*TASK PROMPT*
Please write out each entry exactly as it appears.

*Pixel coordinate grounding data*
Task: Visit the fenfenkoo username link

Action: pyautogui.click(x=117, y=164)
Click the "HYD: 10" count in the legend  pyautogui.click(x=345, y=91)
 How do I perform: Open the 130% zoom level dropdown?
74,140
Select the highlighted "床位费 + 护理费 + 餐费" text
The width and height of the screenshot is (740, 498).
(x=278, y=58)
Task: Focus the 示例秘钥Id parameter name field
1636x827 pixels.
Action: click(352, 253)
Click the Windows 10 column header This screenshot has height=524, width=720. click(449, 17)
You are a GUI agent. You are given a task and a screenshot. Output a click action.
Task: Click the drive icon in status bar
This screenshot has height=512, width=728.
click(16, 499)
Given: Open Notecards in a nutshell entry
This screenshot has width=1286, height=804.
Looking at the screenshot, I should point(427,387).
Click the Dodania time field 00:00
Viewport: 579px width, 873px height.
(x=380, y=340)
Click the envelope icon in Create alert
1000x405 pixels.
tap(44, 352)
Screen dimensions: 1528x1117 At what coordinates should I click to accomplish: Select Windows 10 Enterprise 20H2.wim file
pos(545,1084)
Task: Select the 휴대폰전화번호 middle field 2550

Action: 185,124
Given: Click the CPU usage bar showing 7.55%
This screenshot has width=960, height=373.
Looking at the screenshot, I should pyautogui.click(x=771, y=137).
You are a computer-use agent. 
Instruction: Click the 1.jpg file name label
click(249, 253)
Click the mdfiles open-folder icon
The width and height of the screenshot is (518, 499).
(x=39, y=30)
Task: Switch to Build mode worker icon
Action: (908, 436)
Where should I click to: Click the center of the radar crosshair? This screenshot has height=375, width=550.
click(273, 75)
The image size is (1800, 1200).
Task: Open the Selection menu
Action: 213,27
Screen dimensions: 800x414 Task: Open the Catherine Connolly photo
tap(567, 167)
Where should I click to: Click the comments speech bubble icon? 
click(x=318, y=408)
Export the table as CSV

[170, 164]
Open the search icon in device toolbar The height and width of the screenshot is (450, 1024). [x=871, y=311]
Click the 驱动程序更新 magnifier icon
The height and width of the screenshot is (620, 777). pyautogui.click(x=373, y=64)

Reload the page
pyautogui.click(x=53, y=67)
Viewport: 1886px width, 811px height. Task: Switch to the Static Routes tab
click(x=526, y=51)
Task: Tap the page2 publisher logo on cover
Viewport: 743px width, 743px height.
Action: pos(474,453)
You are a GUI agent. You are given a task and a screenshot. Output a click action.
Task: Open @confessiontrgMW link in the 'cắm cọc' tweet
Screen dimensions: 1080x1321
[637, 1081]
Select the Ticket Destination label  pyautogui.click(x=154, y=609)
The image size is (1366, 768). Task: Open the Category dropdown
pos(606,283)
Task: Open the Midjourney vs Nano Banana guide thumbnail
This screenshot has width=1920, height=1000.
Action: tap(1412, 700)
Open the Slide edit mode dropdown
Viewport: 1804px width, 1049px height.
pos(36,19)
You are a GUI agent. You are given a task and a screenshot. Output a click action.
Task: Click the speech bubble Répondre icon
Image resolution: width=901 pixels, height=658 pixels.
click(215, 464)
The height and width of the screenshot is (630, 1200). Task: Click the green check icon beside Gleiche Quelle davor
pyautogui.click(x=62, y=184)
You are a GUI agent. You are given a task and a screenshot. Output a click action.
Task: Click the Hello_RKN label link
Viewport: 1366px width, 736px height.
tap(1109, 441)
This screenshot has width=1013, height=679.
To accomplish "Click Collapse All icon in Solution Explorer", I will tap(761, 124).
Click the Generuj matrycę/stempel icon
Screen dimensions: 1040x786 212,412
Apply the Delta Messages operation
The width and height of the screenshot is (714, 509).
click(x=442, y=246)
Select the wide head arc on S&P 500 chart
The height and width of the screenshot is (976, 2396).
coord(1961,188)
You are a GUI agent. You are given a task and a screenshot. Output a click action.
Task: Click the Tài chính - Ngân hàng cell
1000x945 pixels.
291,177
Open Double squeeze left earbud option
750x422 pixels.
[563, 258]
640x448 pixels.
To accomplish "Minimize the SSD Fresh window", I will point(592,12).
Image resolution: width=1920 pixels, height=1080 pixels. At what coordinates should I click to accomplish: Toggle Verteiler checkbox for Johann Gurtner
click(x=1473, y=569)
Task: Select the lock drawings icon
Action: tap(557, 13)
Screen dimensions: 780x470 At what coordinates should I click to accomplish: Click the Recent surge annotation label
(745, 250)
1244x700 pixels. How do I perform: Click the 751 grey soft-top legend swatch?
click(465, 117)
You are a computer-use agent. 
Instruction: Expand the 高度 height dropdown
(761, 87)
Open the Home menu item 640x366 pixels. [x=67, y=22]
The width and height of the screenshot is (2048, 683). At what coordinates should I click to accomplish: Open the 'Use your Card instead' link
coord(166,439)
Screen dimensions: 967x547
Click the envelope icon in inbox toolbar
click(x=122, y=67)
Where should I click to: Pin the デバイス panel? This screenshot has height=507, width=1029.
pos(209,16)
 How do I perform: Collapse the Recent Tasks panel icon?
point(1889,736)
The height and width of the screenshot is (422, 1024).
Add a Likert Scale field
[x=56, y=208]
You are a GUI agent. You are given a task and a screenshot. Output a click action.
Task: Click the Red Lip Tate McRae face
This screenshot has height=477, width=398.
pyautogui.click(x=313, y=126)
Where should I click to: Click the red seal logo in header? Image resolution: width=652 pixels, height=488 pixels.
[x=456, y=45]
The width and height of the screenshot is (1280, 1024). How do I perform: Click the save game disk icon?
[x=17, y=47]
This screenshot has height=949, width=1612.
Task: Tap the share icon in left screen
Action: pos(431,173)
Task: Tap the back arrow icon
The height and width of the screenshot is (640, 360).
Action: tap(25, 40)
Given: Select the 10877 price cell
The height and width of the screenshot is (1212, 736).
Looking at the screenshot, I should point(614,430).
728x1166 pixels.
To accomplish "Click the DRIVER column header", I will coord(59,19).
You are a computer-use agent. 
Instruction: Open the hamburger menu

*RESULT*
Task: Visit the fenfenkoo username link

Action: pyautogui.click(x=117, y=164)
Click the "HYD: 10" count in the legend  pyautogui.click(x=345, y=91)
 How do I perform: Open the 130% zoom level dropdown?
74,140
Select the highlighted "床位费 + 护理费 + 餐费" text
The width and height of the screenshot is (740, 498).
(x=278, y=58)
Task: Focus the 示例秘钥Id parameter name field
1636x827 pixels.
Action: click(352, 253)
Click the Windows 10 column header This screenshot has height=524, width=720. click(449, 17)
You are a GUI agent. You are given a task and a screenshot. Output a click action.
Task: Click the drive icon in status bar
This screenshot has height=512, width=728.
click(16, 499)
Given: Open Notecards in a nutshell entry
This screenshot has width=1286, height=804.
Looking at the screenshot, I should point(427,387).
Click the Dodania time field 00:00
Viewport: 579px width, 873px height.
(x=380, y=340)
Click the envelope icon in Create alert
1000x405 pixels.
tap(44, 352)
Screen dimensions: 1528x1117 At what coordinates should I click to accomplish: Select Windows 10 Enterprise 20H2.wim file
pos(545,1084)
Task: Select the 휴대폰전화번호 middle field 2550

Action: 185,124
Given: Click the CPU usage bar showing 7.55%
This screenshot has width=960, height=373.
Looking at the screenshot, I should pyautogui.click(x=771, y=137).
You are a computer-use agent. 
Instruction: Click the 1.jpg file name label
click(249, 253)
Click the mdfiles open-folder icon
The width and height of the screenshot is (518, 499).
(x=39, y=30)
Task: Switch to Build mode worker icon
Action: (908, 436)
Where should I click to: Click the center of the radar crosshair? This screenshot has height=375, width=550.
click(273, 75)
The image size is (1800, 1200).
Task: Open the Selection menu
Action: 213,27
Screen dimensions: 800x414 Task: Open the Catherine Connolly photo
tap(567, 167)
Where should I click to: Click the comments speech bubble icon? 
click(x=318, y=408)
Export the table as CSV

[170, 164]
Open the search icon in device toolbar The height and width of the screenshot is (450, 1024). [x=871, y=311]
Click the 驱动程序更新 magnifier icon
The height and width of the screenshot is (620, 777). pyautogui.click(x=373, y=64)

Reload the page
pyautogui.click(x=53, y=67)
Viewport: 1886px width, 811px height. Task: Switch to the Static Routes tab
click(x=526, y=51)
Task: Tap the page2 publisher logo on cover
Viewport: 743px width, 743px height.
Action: pos(474,453)
You are a GUI agent. You are given a task and a screenshot. Output a click action.
Task: Open @confessiontrgMW link in the 'cắm cọc' tweet
Screen dimensions: 1080x1321
[637, 1081]
Select the Ticket Destination label  pyautogui.click(x=154, y=609)
The image size is (1366, 768). Task: Open the Category dropdown
pos(606,283)
Task: Open the Midjourney vs Nano Banana guide thumbnail
This screenshot has width=1920, height=1000.
Action: tap(1412, 700)
Open the Slide edit mode dropdown
Viewport: 1804px width, 1049px height.
pos(36,19)
You are a GUI agent. You are given a task and a screenshot. Output a click action.
Task: Click the speech bubble Répondre icon
Image resolution: width=901 pixels, height=658 pixels.
click(215, 464)
The height and width of the screenshot is (630, 1200). Task: Click the green check icon beside Gleiche Quelle davor
pyautogui.click(x=62, y=184)
You are a GUI agent. You are given a task and a screenshot. Output a click action.
Task: Click the Hello_RKN label link
Viewport: 1366px width, 736px height.
tap(1109, 441)
This screenshot has width=1013, height=679.
To accomplish "Click Collapse All icon in Solution Explorer", I will tap(761, 124).
Click the Generuj matrycę/stempel icon
Screen dimensions: 1040x786 212,412
Apply the Delta Messages operation
The width and height of the screenshot is (714, 509).
click(x=442, y=246)
Select the wide head arc on S&P 500 chart
The height and width of the screenshot is (976, 2396).
coord(1961,188)
You are a GUI agent. You are given a task and a screenshot. Output a click action.
Task: Click the Tài chính - Ngân hàng cell
1000x945 pixels.
291,177
Open Double squeeze left earbud option
750x422 pixels.
[563, 258]
640x448 pixels.
To accomplish "Minimize the SSD Fresh window", I will point(592,12).
Image resolution: width=1920 pixels, height=1080 pixels. At what coordinates should I click to accomplish: Toggle Verteiler checkbox for Johann Gurtner
click(x=1473, y=569)
Task: Select the lock drawings icon
Action: tap(557, 13)
Screen dimensions: 780x470 At what coordinates should I click to accomplish: Click the Recent surge annotation label
(745, 250)
1244x700 pixels. How do I perform: Click the 751 grey soft-top legend swatch?
click(465, 117)
You are a computer-use agent. 
Instruction: Expand the 高度 height dropdown
(761, 87)
Open the Home menu item 640x366 pixels. [x=67, y=22]
The width and height of the screenshot is (2048, 683). At what coordinates should I click to accomplish: Open the 'Use your Card instead' link
coord(166,439)
Screen dimensions: 967x547
Click the envelope icon in inbox toolbar
click(x=122, y=67)
Where should I click to: Pin the デバイス panel? This screenshot has height=507, width=1029.
pos(209,16)
 How do I perform: Collapse the Recent Tasks panel icon?
point(1889,736)
The height and width of the screenshot is (422, 1024).
Add a Likert Scale field
[x=56, y=208]
You are a GUI agent. You are given a task and a screenshot. Output a click action.
Task: Click the Red Lip Tate McRae face
This screenshot has height=477, width=398.
pyautogui.click(x=313, y=126)
Where should I click to: Click the red seal logo in header? Image resolution: width=652 pixels, height=488 pixels.
[x=456, y=45]
The width and height of the screenshot is (1280, 1024). How do I perform: Click the save game disk icon?
[x=17, y=47]
This screenshot has height=949, width=1612.
Task: Tap the share icon in left screen
Action: pos(431,173)
Task: Tap the back arrow icon
The height and width of the screenshot is (640, 360).
Action: tap(25, 40)
Given: Select the 10877 price cell
The height and width of the screenshot is (1212, 736).
Looking at the screenshot, I should point(614,430).
728x1166 pixels.
To accomplish "Click the DRIVER column header", I will coord(59,19).
You are a computer-use agent. 
Instruction: Open the hamburger menu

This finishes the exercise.